HOUSTON, March 12 (Reuters) - Colombia’s Ecopetrol launched several tenders to buy finished fuels and feedstock on the open market, according to documents seen by Reuters on Wednesday.
The 80,000 barrel per day (bpd) Cartagena refinery, operated by Ecopetrol to convert Colombian crudes into fuels to be exported, will shut down several operational units this year to start a $6 billion expansion project that will double its crude distillation capacity, the government has said without providing details of the work plan.
State-run Ecopetrol has launched almost a dozen tenders in recent weeks to be supplied with the fuels it will need during the work, traders said.
According to invitations seen by Reuters, the firm this time is looking for four 280,000-290,000 barrel cargos of ultra low-sulfur diesel (ULSD) with maximum 30 parts per million (PPM) sulfur, to be received at the U.S. Gulf Coast, the Caribbean or Pozos Colorados port in Colombia.
The company expects to receive the cargoes from March 26 to May 5. It will accept offers until March 13 for that tender.
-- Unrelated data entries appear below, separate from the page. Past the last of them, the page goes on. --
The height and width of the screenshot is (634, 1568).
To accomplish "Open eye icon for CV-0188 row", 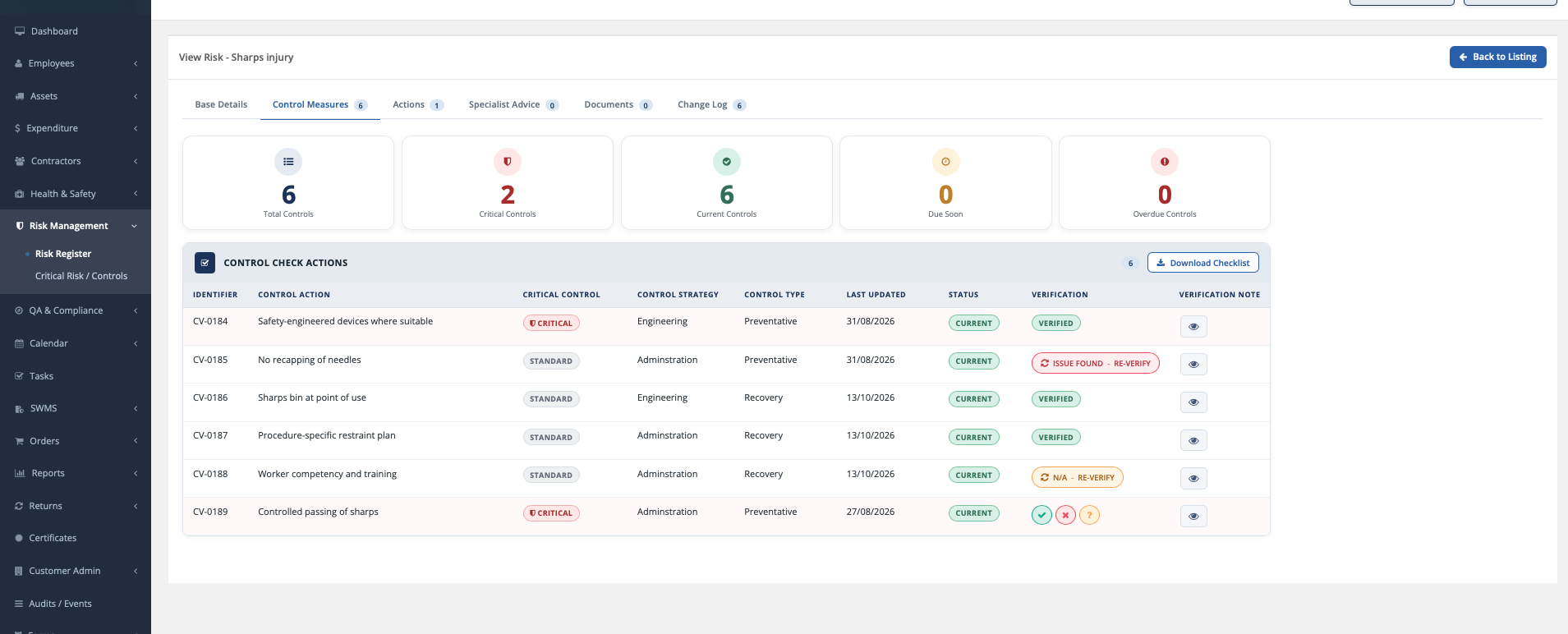I will pyautogui.click(x=1193, y=478).
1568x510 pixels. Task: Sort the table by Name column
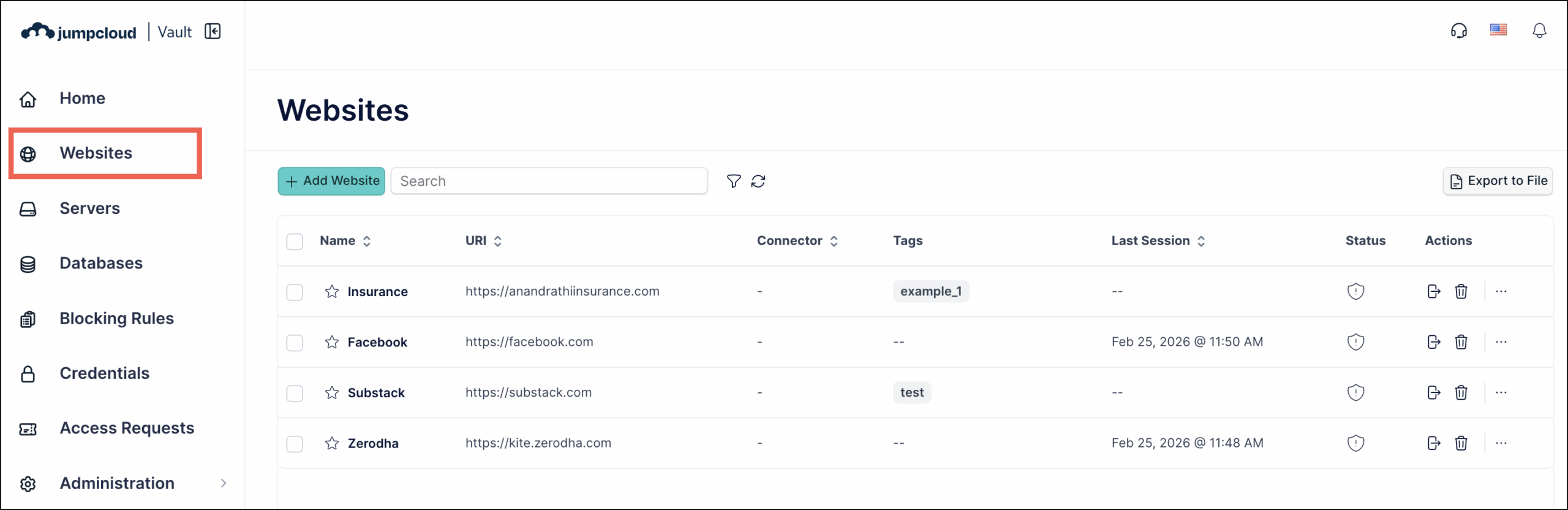[366, 241]
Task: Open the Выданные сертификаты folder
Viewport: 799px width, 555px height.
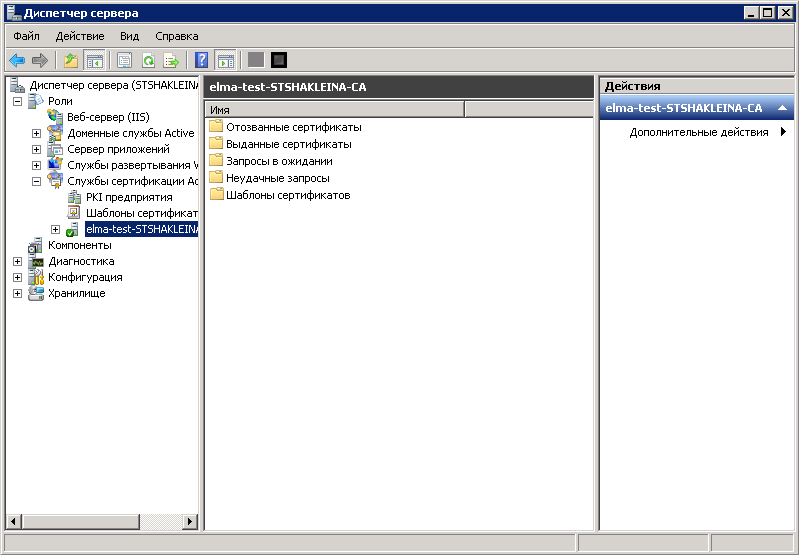Action: (288, 144)
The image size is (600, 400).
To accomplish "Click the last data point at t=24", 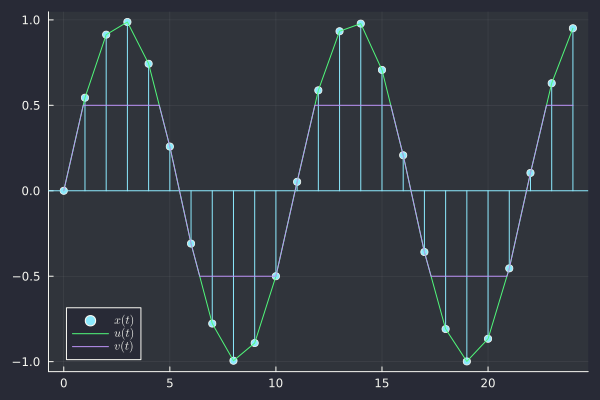I will (573, 28).
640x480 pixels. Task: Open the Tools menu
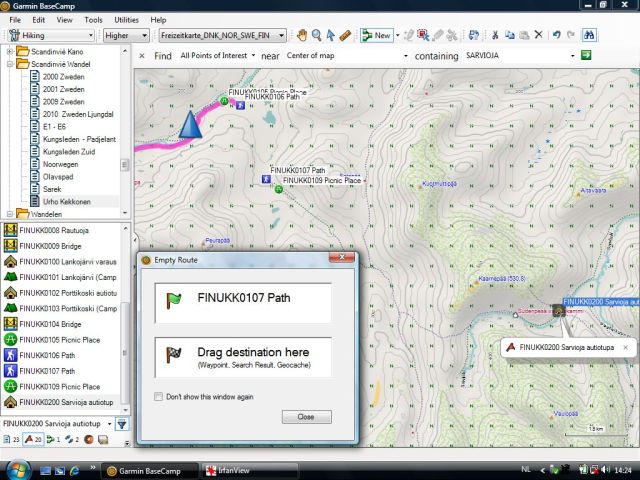93,19
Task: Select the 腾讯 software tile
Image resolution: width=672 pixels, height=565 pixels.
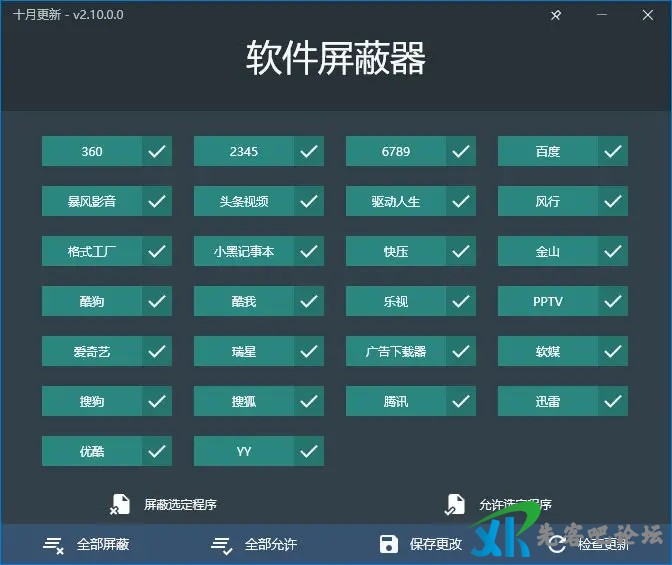Action: tap(396, 401)
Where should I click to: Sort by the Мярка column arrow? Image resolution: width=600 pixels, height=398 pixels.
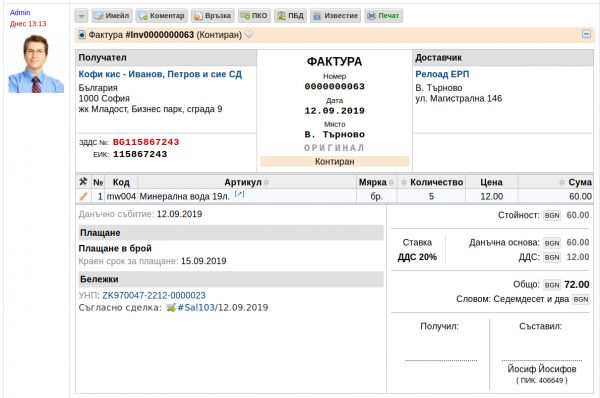391,183
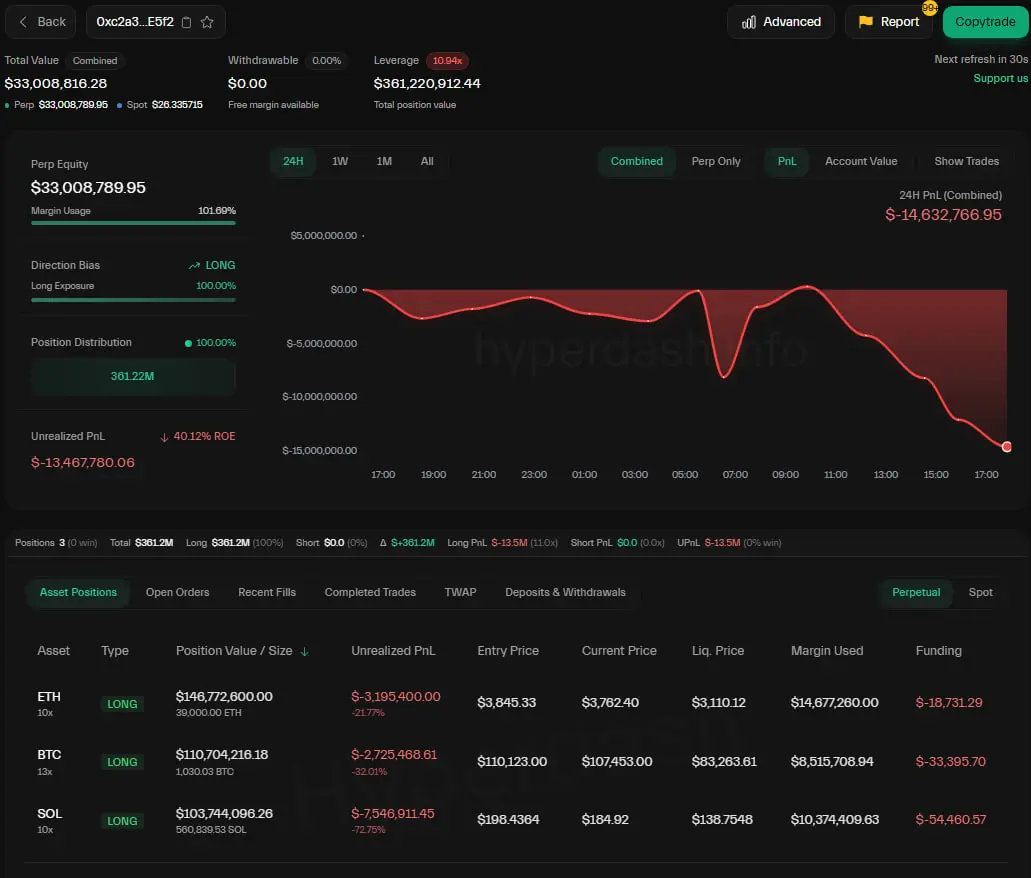Enable Show Trades on the chart

(x=966, y=161)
Ecopetrol is also buying two fuel cargoes to be received between March 24 and April 11 at the U.S. Gulf Coast or Buenaventura port in Colombia.
The first one should contain 50,000-55,000 barrels of ULSD with maximum 30 PPM sulfur and the second one must combine 68,000-70,000 barrels of ULSD and 23,000-25,000 barrels of gasoline RON 92. For this tender, Ecopetrol will receive bids until March 12.
The third tender launched by Ecopetrol is to buy one 290,000-310,000 barrel cargo of diluent naphtha for delivery April 7-11 at Pozos Colorados. Prices must be indexed to natural gasoline from Mont Belvieu and bids will be received until March 12.
The company and the Cartagena refinery last month bought on the open market at least two cargoes of gasoline, one cargo of jet fuel, five cargoes of ULSD and three cargoes of diluent naphtha, all to be received in March.